Das europäische Lieferkettengesetz verpflichtet Firmen zum sorgfältigen Umgang mit den sozialen und ökologischen Auswirkungen entlang ihrer gesamten Wertschöpfungskette, inklusive direkten und indirekten Lieferanten sowie dem eigenen Geschäftsbereich.
Die Verpflichtung zur Umsetzung von Klimaplänen wurde dahingehend geändert, dass relevante Maßnahmen ergriffen werden müssen, es aber keine Verpflichtung gibt, bestimmte Ergebnisse zu erzielen.
Das Ziel ist die weltweite Einhaltung von geltenden Menschenrechts-Standards und des Umweltschutzes, um eine faire und nachhaltige globale Wirtschaft sowie eine verantwortungsvolle Unternehmensführung zu fördern. Bei der Vorstellung des Entwurfs sagte EU-Justizkommissar Didier Reynders: „In der EU sollen nur Unternehmen aktiv sein, welche die Menschenrechte schützen und die Umwelt nicht schädigen.“
Aktueller Stand und nächste Schritte:
Das EU-Parlament hat dem Gesetz am 24. April 2024 zugestimmt.
Im Mai wird erwartet, dass die Richtlinie zunächst im COREPER (15. Mai) sowie anschließend in einem COMPET Meeting (23. Mai) ebenfalls bestätigt wird.
Ende Mai könnte die CSDDD dann veröffentlicht werden und somit der Prozess der nationalen Umsetzung und Implementierung beginnen.
Die Mitgliedstaaten haben ab dann zwei Jahre Zeit, die Richtlinie in nationales Recht umzusetzen und der Kommission die entsprechenden Texte zu übermitteln.
Im Anschluss treten die nationalen Umsetzungsgesetze gestaffelt nach Unternehmensgröße in Kraft, bis fünf Jahre nach Verabschiedung der festgelegte Anwendungsbereich gilt.
Deutschland muss dann sein seit Januar 2023 geltendes Lieferkettengesetz (LkSG) anpassen.

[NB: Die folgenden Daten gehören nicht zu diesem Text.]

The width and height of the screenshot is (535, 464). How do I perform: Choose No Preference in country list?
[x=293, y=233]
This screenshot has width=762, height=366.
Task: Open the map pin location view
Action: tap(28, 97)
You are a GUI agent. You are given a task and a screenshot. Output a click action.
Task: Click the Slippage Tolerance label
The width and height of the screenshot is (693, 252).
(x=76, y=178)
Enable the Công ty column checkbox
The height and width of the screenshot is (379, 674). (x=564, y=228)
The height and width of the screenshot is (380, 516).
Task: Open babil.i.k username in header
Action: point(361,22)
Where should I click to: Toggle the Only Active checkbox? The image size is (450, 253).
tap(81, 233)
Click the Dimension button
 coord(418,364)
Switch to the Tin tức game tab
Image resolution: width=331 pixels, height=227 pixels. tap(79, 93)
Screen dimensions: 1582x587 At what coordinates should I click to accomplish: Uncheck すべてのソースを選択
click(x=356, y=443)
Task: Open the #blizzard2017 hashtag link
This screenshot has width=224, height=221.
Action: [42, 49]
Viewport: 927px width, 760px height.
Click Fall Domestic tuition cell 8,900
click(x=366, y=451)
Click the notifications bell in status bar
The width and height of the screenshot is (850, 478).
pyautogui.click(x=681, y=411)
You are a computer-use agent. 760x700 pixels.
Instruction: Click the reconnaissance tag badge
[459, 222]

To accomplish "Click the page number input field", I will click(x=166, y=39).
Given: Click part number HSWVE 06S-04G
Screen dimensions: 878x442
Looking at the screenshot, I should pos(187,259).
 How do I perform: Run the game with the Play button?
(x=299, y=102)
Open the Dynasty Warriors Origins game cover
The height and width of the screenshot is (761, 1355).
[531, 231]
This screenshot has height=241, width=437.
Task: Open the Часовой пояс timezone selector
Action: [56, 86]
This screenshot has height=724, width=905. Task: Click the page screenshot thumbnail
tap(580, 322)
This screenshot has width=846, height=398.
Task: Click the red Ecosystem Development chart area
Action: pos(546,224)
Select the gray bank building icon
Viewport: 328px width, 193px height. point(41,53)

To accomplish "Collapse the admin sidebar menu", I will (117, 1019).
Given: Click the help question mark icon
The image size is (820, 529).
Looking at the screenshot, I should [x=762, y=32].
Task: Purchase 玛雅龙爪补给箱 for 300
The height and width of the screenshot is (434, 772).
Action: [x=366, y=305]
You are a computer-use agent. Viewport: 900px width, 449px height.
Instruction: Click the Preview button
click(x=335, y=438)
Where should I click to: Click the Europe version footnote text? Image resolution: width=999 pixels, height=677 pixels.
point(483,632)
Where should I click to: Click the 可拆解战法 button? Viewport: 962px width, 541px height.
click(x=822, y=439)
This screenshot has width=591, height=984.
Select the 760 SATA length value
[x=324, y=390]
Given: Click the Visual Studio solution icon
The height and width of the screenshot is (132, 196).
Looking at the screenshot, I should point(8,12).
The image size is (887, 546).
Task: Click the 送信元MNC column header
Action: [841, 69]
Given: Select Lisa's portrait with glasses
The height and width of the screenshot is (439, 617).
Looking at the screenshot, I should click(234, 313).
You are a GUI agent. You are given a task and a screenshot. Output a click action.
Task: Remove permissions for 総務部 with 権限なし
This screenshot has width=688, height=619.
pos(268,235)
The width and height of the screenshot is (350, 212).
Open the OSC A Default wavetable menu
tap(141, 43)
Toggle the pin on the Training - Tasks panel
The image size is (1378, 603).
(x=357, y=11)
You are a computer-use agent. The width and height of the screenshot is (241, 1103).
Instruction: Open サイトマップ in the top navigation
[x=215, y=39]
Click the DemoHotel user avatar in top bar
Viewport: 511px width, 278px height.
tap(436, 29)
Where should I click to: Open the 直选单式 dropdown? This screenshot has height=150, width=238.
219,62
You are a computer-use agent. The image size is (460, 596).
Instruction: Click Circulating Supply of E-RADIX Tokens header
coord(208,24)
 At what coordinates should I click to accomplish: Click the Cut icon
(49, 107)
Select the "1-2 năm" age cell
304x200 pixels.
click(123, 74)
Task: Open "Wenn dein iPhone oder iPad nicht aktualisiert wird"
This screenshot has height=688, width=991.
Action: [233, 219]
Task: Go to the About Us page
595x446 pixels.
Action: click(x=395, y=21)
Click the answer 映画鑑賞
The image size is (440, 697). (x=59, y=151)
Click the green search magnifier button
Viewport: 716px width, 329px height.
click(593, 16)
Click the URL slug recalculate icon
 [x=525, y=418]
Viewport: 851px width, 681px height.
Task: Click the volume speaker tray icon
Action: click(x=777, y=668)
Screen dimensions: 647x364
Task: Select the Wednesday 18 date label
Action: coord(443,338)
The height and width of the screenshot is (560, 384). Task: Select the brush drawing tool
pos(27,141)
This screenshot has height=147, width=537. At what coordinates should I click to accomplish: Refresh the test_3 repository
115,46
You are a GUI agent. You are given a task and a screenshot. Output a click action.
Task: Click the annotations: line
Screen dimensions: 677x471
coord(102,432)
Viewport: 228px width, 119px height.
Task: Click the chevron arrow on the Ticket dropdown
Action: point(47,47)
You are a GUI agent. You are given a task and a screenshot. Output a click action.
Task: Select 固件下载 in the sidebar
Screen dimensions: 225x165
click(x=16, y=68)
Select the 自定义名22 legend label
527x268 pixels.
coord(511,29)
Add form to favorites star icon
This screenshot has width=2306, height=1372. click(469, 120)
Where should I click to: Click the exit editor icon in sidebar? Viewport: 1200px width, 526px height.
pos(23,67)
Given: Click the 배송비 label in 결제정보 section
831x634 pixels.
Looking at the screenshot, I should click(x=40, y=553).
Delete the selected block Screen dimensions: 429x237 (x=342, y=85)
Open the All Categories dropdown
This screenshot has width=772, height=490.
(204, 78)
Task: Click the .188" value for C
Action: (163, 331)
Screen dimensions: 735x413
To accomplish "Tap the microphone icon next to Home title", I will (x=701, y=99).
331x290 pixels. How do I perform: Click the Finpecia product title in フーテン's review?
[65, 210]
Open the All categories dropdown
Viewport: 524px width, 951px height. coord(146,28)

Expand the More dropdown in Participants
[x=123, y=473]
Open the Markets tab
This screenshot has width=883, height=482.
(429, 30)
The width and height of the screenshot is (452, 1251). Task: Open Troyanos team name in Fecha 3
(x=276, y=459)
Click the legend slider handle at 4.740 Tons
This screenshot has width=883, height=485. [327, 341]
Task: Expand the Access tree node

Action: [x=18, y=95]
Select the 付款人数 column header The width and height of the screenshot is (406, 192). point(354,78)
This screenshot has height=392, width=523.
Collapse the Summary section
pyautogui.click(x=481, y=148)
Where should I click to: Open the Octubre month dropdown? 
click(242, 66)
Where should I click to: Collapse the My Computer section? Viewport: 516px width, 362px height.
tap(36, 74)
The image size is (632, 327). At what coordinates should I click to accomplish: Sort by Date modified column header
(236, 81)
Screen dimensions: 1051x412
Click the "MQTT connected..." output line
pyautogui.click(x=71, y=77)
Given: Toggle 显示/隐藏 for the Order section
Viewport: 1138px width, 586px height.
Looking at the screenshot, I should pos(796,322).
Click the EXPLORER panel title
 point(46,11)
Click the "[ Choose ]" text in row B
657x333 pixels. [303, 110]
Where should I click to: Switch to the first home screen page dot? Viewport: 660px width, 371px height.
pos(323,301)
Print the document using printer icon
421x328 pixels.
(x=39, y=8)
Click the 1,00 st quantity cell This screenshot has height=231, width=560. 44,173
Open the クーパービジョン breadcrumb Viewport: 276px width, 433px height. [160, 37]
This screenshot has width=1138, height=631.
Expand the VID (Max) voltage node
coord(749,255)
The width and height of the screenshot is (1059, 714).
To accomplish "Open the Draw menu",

Wer ist vom EU-Lieferkettengesetz betroffen?
- Europäische Unternehmen mit beschränkter Haftung sowie ab 1.000 Mitarbeitenden und mehr als 450 Millionen Euro Umsatz weltweit.
- Kleine und mittelgroße Unternehmen (KMU) sind zwar nicht direkt von dem Gesetz betroffen, aber eventuell indirekt z. B. als Zulieferer von größeren, betroffenen Unternehmen.
Je nach Unternehmensgröße und Umsatz werden unterschiedliche Zeiträume für die Anwendung der Richtlinie gelten, und zwar:
- eine 3-Jahres-Frist für Unternehmen mit mehr als 5.000 Beschäftigten und einem Umsatz von 1500 Mio. EUR;
- eine 4-Jahres-Frist für Unternehmen mit mehr als 3.000 Beschäftigten und 900 Mio. EUR Umsatz; und
- eine 5-Jahres-Frist für Unternehmen mit mehr als 1.000 Beschäftigten und einem Umsatz von 450 Mio. EUR.
Was müssen Unternehmen laut Liefergesetz beachten?
Betroffene Firmen müssen ihre unternehmerischen Sorgfaltspflichten entlang der Lieferkette und in Bezug auf Menschenrechte und Umwelt erfüllen. Folgende Schritte müssen sie hierfür umsetzen:
- Ermittlung von tatsächlichen oder etwaigen negativen Auswirkungen auf Menschenrechte und Umwelt, um dann geeignete Maßnahmen zu ergreifen, um diese zu verhindern, abzuschwächen und zu beheben.
- Die Sorgfaltspflichten müssen in Unternehmenspolitik und Managementsysteme integriert werden.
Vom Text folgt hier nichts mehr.